Il y a exactement 100 ans, un des glissements de terrain les plus meurtriers du Canada survenait dans la petite municipalité de la Lièvre. Le village de Notre-Dame-de-la-Salette n’en était pas à ses premiers déboires lorsque les terribles évènements se sont produits. Entre autres, quelques années auparavant, la mine de phosphate située dans la petite municipalité avait fermée, forçant plus de 200 familles à quitter le village.

C’est donc près de 300 personnes qui habitaient l’endroit lors de la tragédie. Ainsi, près de 10% de la population est disparue en même temps que le glissement. La tragédie a débuté sur la rive ouest de la rivière du Lièvre. La terre, liquide à cause de l’eau, a provoqué le glissement de terrain qui a emporté quelques résidences. La quantité de terre tombée dans la rivière a par la suite causée une vague vers l’autre rive du village. «Le 26 avril 1908 était une nuit comme les autres pour les habitants du village. Ils étaient inconscients du danger qui menaçait leur vie. La terre porte toujours la cicatrice du glissement de terrain le plus meurtrier de l’histoire canadienne», mentionne le maire, Roger Laflamme.

Pour ce dernier, il est important de se rappeler de cette tragédie qui a marqué plusieurs familles. «Aujourd’hui, pour se rappeler, il n’y a qu’une croix de bois sur la rive ouest, à l’endroit de l’éboulis.

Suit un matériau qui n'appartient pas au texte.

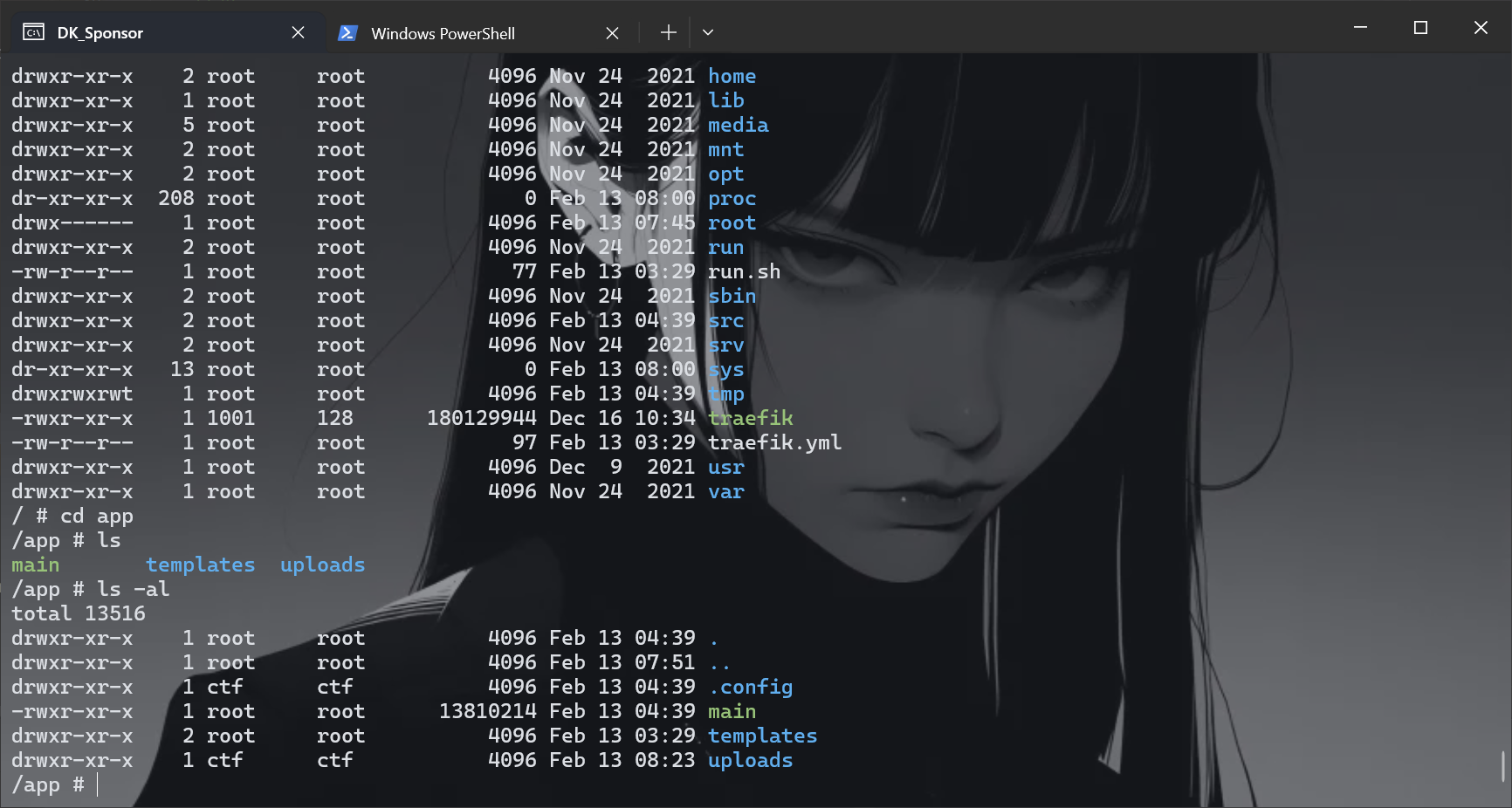1512x808 pixels.
Task: Click the green traefik executable name
Action: point(750,418)
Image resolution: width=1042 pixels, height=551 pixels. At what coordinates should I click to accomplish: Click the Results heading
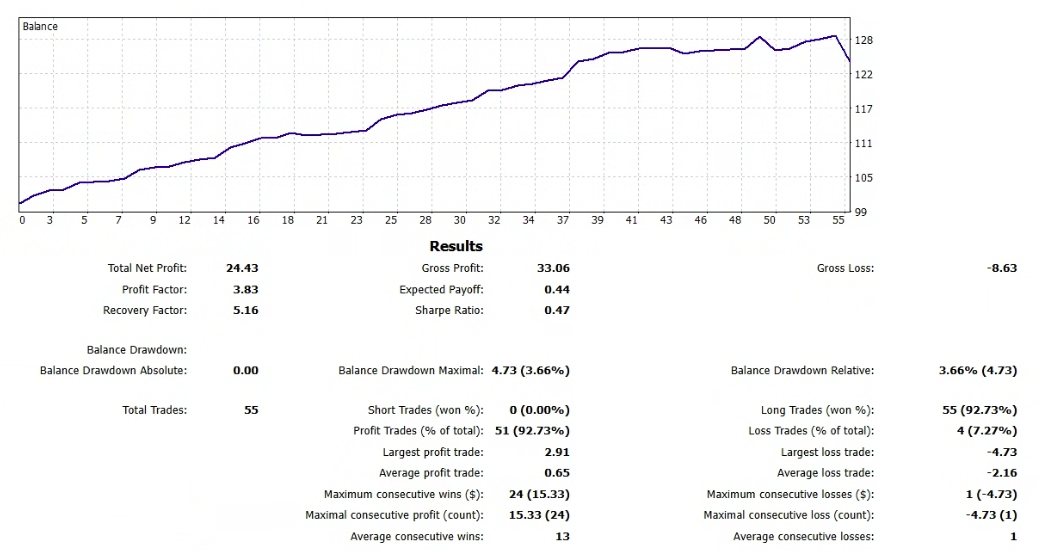(x=456, y=246)
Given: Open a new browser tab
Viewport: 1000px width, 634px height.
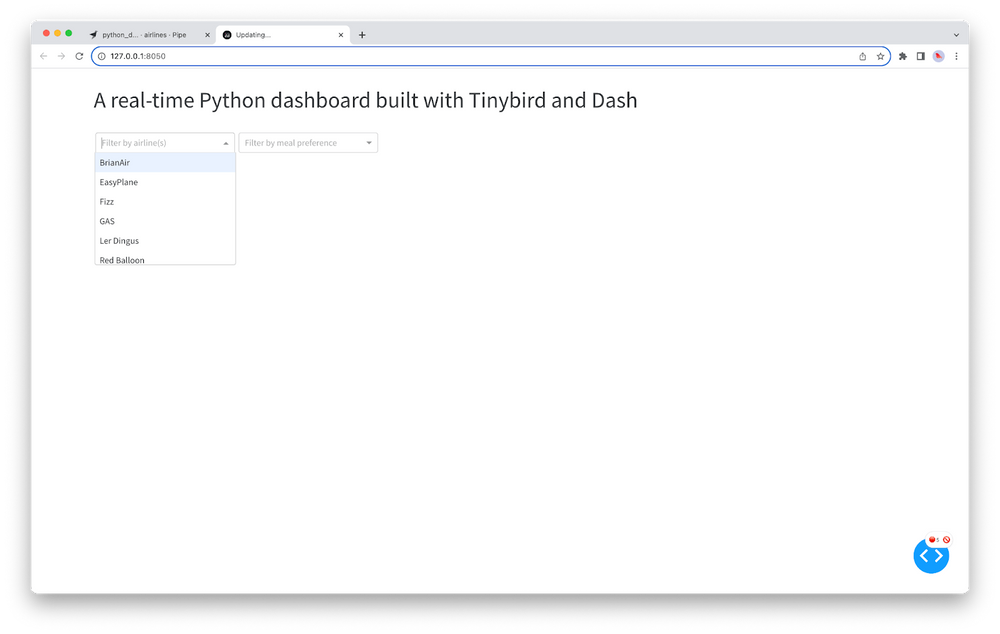Looking at the screenshot, I should tap(362, 35).
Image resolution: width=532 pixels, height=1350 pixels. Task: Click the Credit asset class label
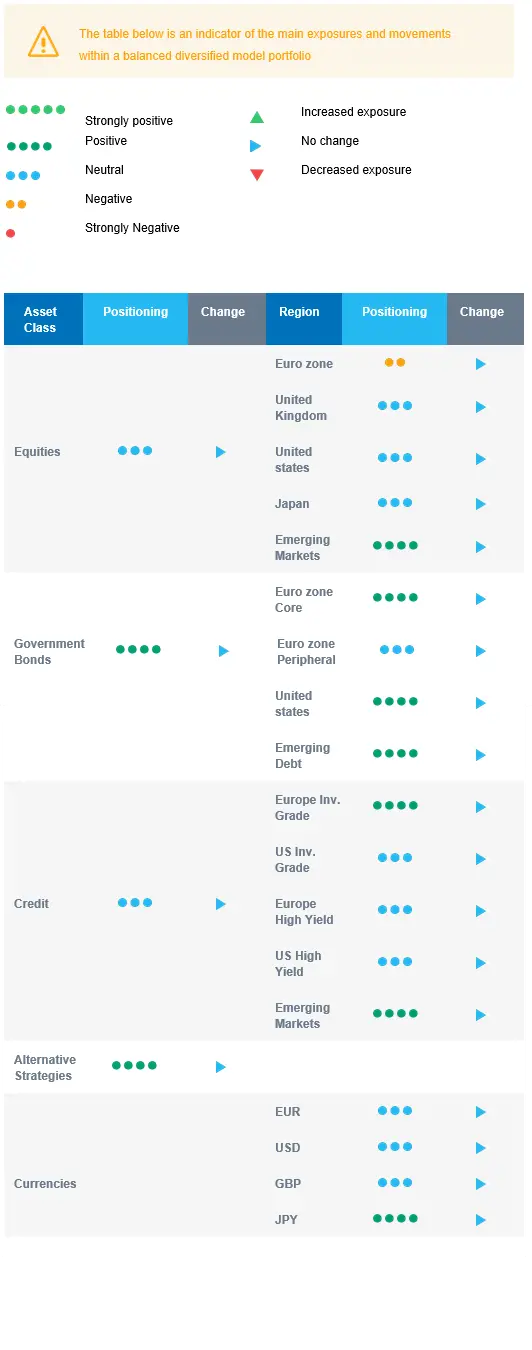[31, 903]
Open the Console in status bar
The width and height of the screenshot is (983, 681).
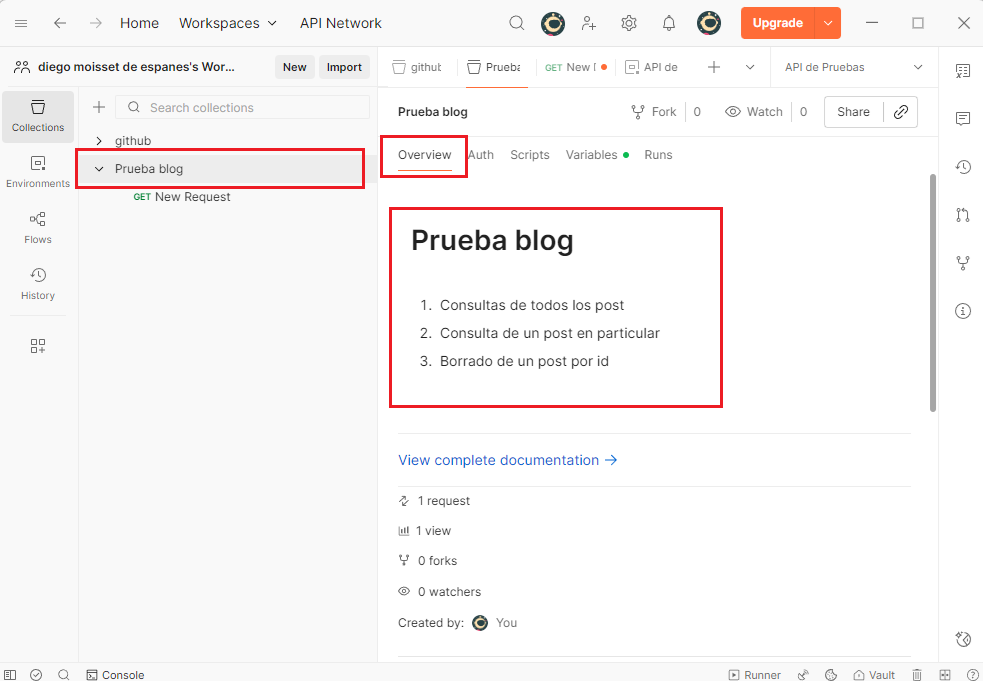(x=115, y=675)
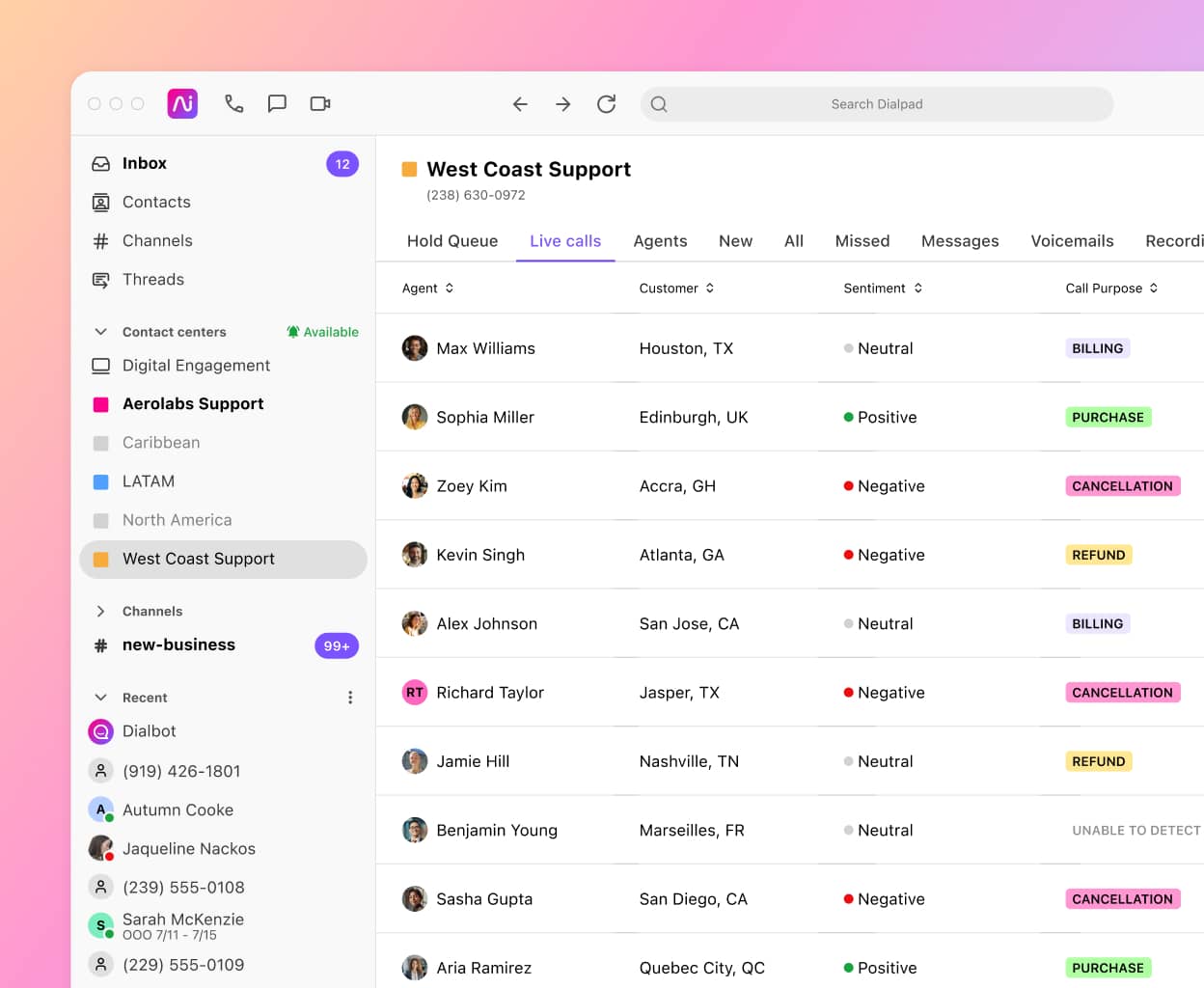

Maintenant, il y a aussi un monument, puisqu’il est important de se rappeler de cet événement», souligne-t-il. Le monument, sur lequel est gravé le nom des 34 victimes, est situé sur la rive est du village, dans le parc commémoratif en souvenir de la tragédie.

Les quelques 300 personnes qui s’étaient déplacées ce soir pour commémorer, sous la pluie battante, les éboulis de 1908, ont pu assister au dévoilement de ce monument, pour ensuite assister à une messe, sous chapiteau, présidé par l’archevêque Roger Ébacher. Après la messe, les descendants des 34 familles sont descendus sur le bord de la rivière pour y déposer 34 roses blanches en compagnie du maire.

Le directeur régional de la Sécurité civile en Outaouais, Jacques Viger, a aussi profité du moment pour rappeler que le citoyen doit se préparer face aux risques de sinistre. «Le citoyen est le premier responsable de sa sécurité. Nous devons nous prémunir et nous préparer face aux risques», croit-il.

Ce dernier croit aussi qu’il est impossible de prévoir si d’autres événements du genre peuvent survenir en 2008, mais il soutient que les mesures sont beaucoup plus complètes en cas de sinistre. «Une tragédie comme celle-ci peut-elle survenir en 2008, nul ne peut l’affirmer. Ce qui est certain, c’est qu’on a fait des pas de géants en matière de prévention et d’intervention en cas de sinistre majeur», ajoute-t-il.

L’historien Pierre Louis Lapointe, dont certains membres de sa famille ont péri dans le drame, a mis en vente aujourd’hui le livre «Mon village, mes ancêtres», avec un chapitre «Seize ans de malheur», dans lequel le sujet est abordé.